In TE or TM base wave modifications, the roller or regulator runner is housed in another linear guide rail that is preferably perpendicular to the direction of movement of the tuning element and formed on a holder body that is mounted on the cavity resonator wall.

In the solution according to the invention, the center of the axis of the structural element, the center of rotation of the roller or the runner of the tuning element, and the center of rotation of the roller or runner of the frequency linear regulator lie on the same line parallel to the guide surface.

The direction of movement of the frequency-linear regulating element, for example rubber, forms a right angle, or. an angle less than a right angle, with the direction of the linear movement of the tuning element.

The frequency-linear control element is provided with a threaded spindle and the corresponding threaded sleeve, and a rotary knob with a frequency scale, which is suitably provided with discs with a marking, is fastened to the threaded sleeve or threaded spindle. figures.

In one preferred embodiment of the invention, the center of rotation of the roller or runner mounted on the tuning element is designed so that it can be adjusted in a straight line direction relative to the position of the tuning piston.

The axis of the structural element is accommodated in a holder whose position relative to the resonator cavity is adjustable in a plane parallel to the plane determined by the direction of the linear movement of the tuning element and the movement of the frequency-linear regulating element.

Center of rotation of roller or runner mounted on. The frequency-linear regulating element can also be adjusted relative to the control rod.

In another embodiment of the cavity resonator according to the invention (TE or TM base waveforms), the direction of another guide track, fixed to the cavity and forming the support of the roller or the runner of the frequency linear control, is perpendicular to the direction of linear motion of the tuning element.

The resulting thermal expansion of the components determining the distance between the center of rotation of the structural member and the cavity end plate and / or the electromagnetic cavity closing plane of the cavity, measured in the direction of the linear forced path of the tuning element, is equal to the resulting thermal expansion of the tuning element; the resultant coefficient of thermal expansion of the frequency linear control element is equal to the sum of the resulting coefficients of thermal expansion of the components determining two distances, one being the distance between the axis of rotation of the structural element and a line parallel to the forced path of the tuning element on the tuning element, · measured perpendicularly; the second distance is the distance between the axis of rotation of the structural element and a line that is parallel to the forced path of the frequency-linear regulating element and passes through the center of rotation of the roller or runner mounted on the frequency-linear regulating element.

The resulting thermal expansion of the components defining the distance between the center of the pivot axis of the structural member and the endplate of the cavity when measured in the direction of the linear forced path of the tuning element is equal to the resulting thermal expansion of the tuning element. the dimension defines a perpendicular distance between the axis of rotation of the structural member and a line that is parallel to the forced path of the tuning element and passes through the center of rotation of the roller or runner mounted on the tuning element; in addition, the resulting thermal expansion coefficient of the components defining the distance between the axis of rotation of the structural member and the axis of rotation of the roller or runner mounted on the structural member is equal to the thermal expansion coefficient of the cavity and the resulting thermal expansion coefficient of the components a line perpendicular to the direction of the forced path of the tuning element and passing through the axis of rotation of the structural element; and

198207 a line that is perpendicular to the forced path of the tuning element and passes through the axis of rotation of the roller or slider mounted on the structural element.

The dimensional deviation of the cavity resonator and tuning components - due to the manufacturing process of manufacturing the components - is compensated so that the position of the tuning element a.
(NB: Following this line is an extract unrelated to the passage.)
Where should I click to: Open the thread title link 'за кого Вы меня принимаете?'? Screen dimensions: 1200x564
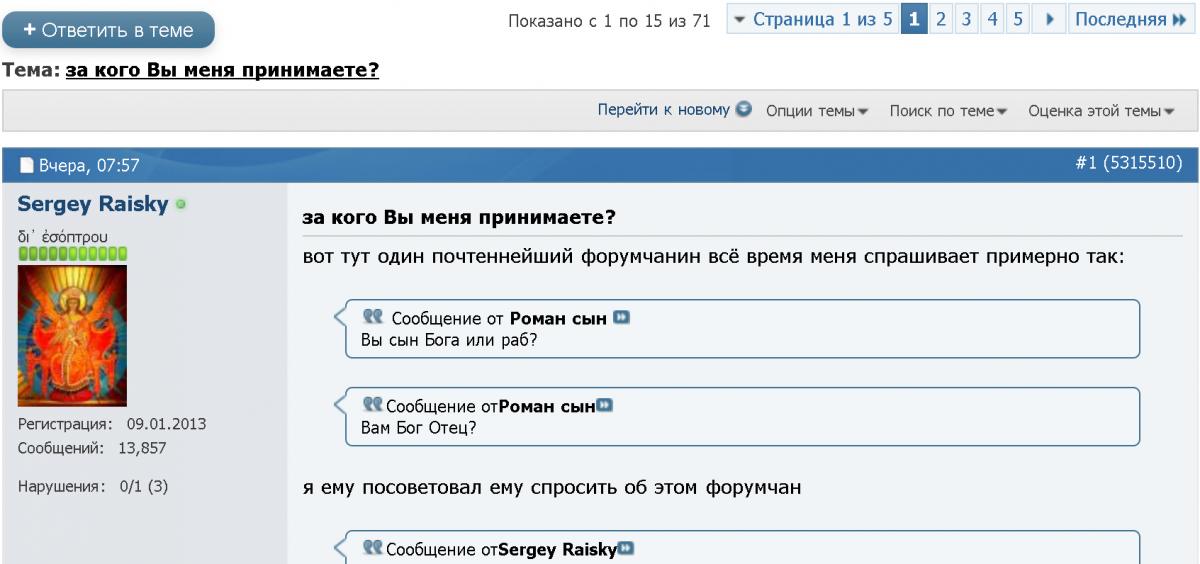222,72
Of the frequency linear regulator relative to the guide track is adjustable. ; using these three adjustable elements, a zero frequency error can be set at a total of three points in the frequency response. Due to the exact linear transformation with such an adjustment, it is possible to achieve that the frequency error due to the transformation will be zero over the entire working band of the cavity resonator operating with a pure fundamental waveform.

By connecting a semiconductor with a negative resistance, for example a 'Gunn-diode', an IMPATT-diode or a 'Barrit-diode' between the outer and inner conductors of the cavity resonator of the invention, a linear frequency tuning measuring oscillator or signal generator can be created. In this case, the control range of the adjustable element must then be increased to a value which makes it possible to compensate for the effect of the semiconductor reactance on the frequency response of the generator. Instead of a semiconductor, it is possible to use a vacuum tube - for example, a reflective klystron, to create a measuring oscillator or signal generator.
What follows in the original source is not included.